Monday, August 23, 2010

Do You Love Yourself When You Look In The Mirror?

It all started this morning while I was waiting for my shower to reach the perfect temperature. There I was, standing infront of the mirror, trying to say 'I love you' to my image. It just wasn't happening!

Why is it so difficult to love our self? Why are we so self-critical?

The reasons are numerous. There are probably as many reasons why we don't love our self as there are people in this world. However, there are a few that are common to all of us. One of the major reasons can be blamed on the environment we grew up in.

The big people we were surrounded with had certain expectations of us. If we didn't meet those expectations then we were often punished. Our natural reaction to this punishment was to blame our self. Children blame themselves for everything. They automatically believe they aren't lovable because they know nothing about conditional or unconditional love at this young age. As children, we ARE love. It is our natural state of being. Unfortunately, it doesn't take us long to learn that we have to behave a certain way if we want to be loved.
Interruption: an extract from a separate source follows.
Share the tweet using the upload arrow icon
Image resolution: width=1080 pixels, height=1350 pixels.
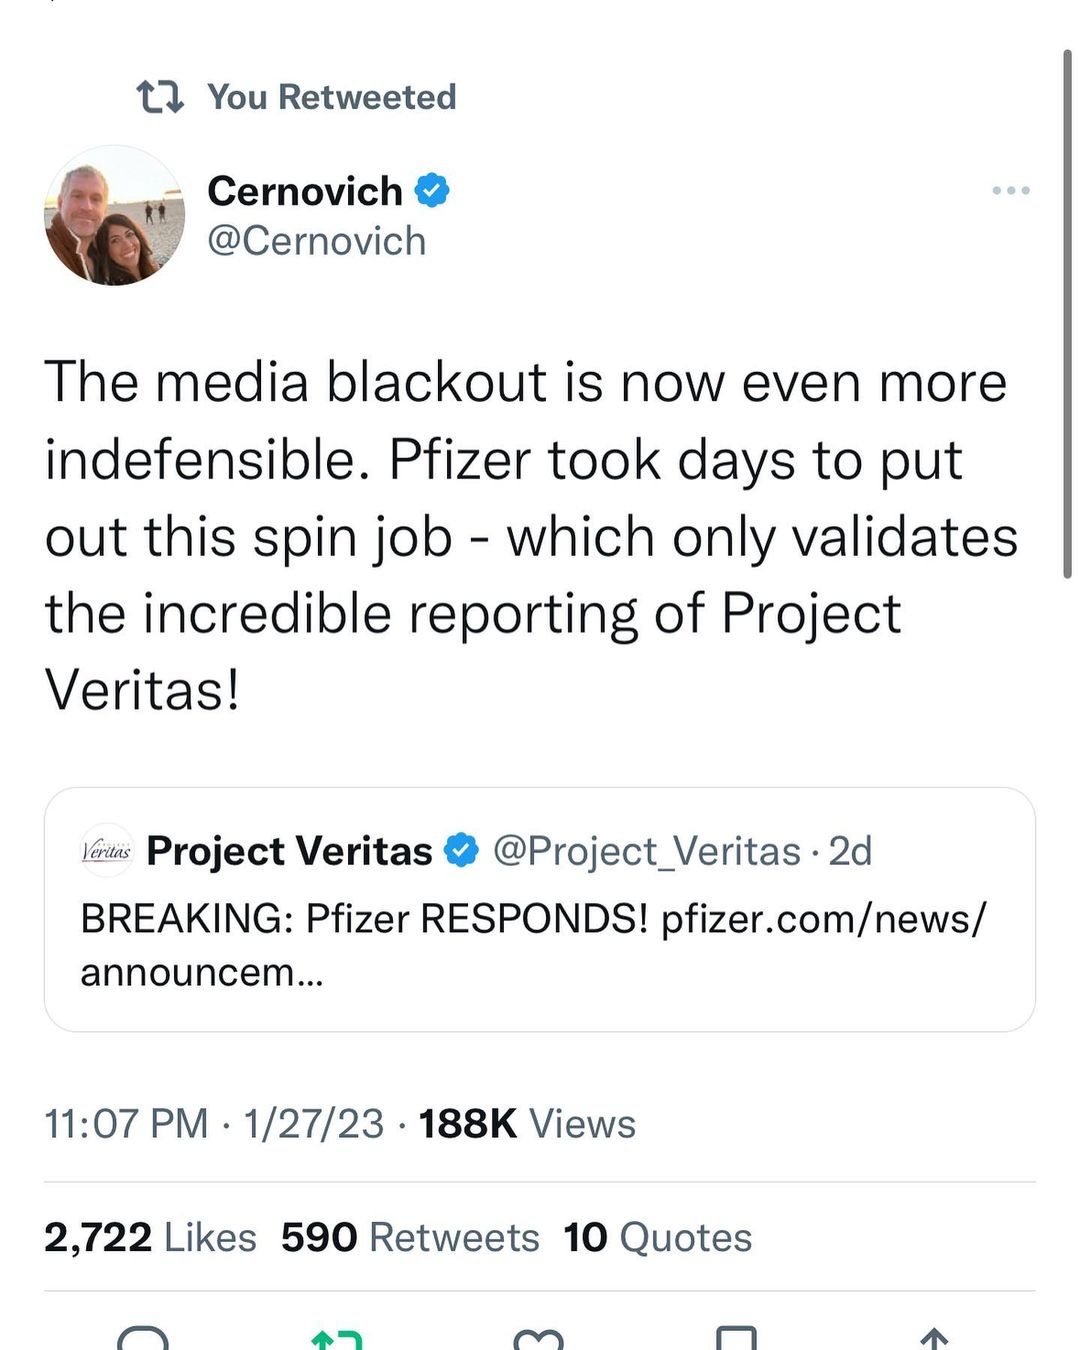[x=933, y=1338]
We learn to speak to our parents (and other grown-ups) at the appropriate time; to eat our meals a certain way; to follow directions exactly; to never answer back (that was very important in my childhood); to meet various milestones dictated by child-rearing authorities; etc., etc., etc. The list is endless.
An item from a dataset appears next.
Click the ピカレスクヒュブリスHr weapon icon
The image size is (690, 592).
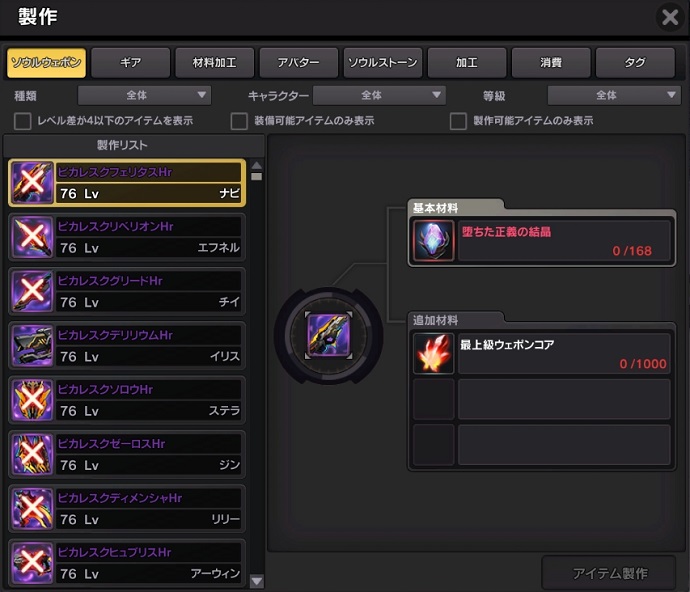coord(32,563)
It may differ from family to family, but the message is the same, "Do as I want and expect you to and I will love you. Don't do things the right way and I will withdraw my love."
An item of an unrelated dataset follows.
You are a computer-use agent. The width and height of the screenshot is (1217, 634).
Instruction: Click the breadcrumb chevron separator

This may not have been spoken out loud, but our parent's anger (and subsequent punishment) when we didn't do something the right way was proof enough of the statement. Even a disapproving look was enough to stop me in my tracks! My sister and I were discussing this one day. We even utilized 'the look' on our own children because it was very effective. It definitely prevented situations from developing that may have been cause for harsher consequences. But did it help our children to love themselves? I think not.

To be fair, this was the only way our parents knew how to act. This is exactly the lesson they learned when they were children. It's not much of a consolation, but they, too, don't love themselves any more than we do.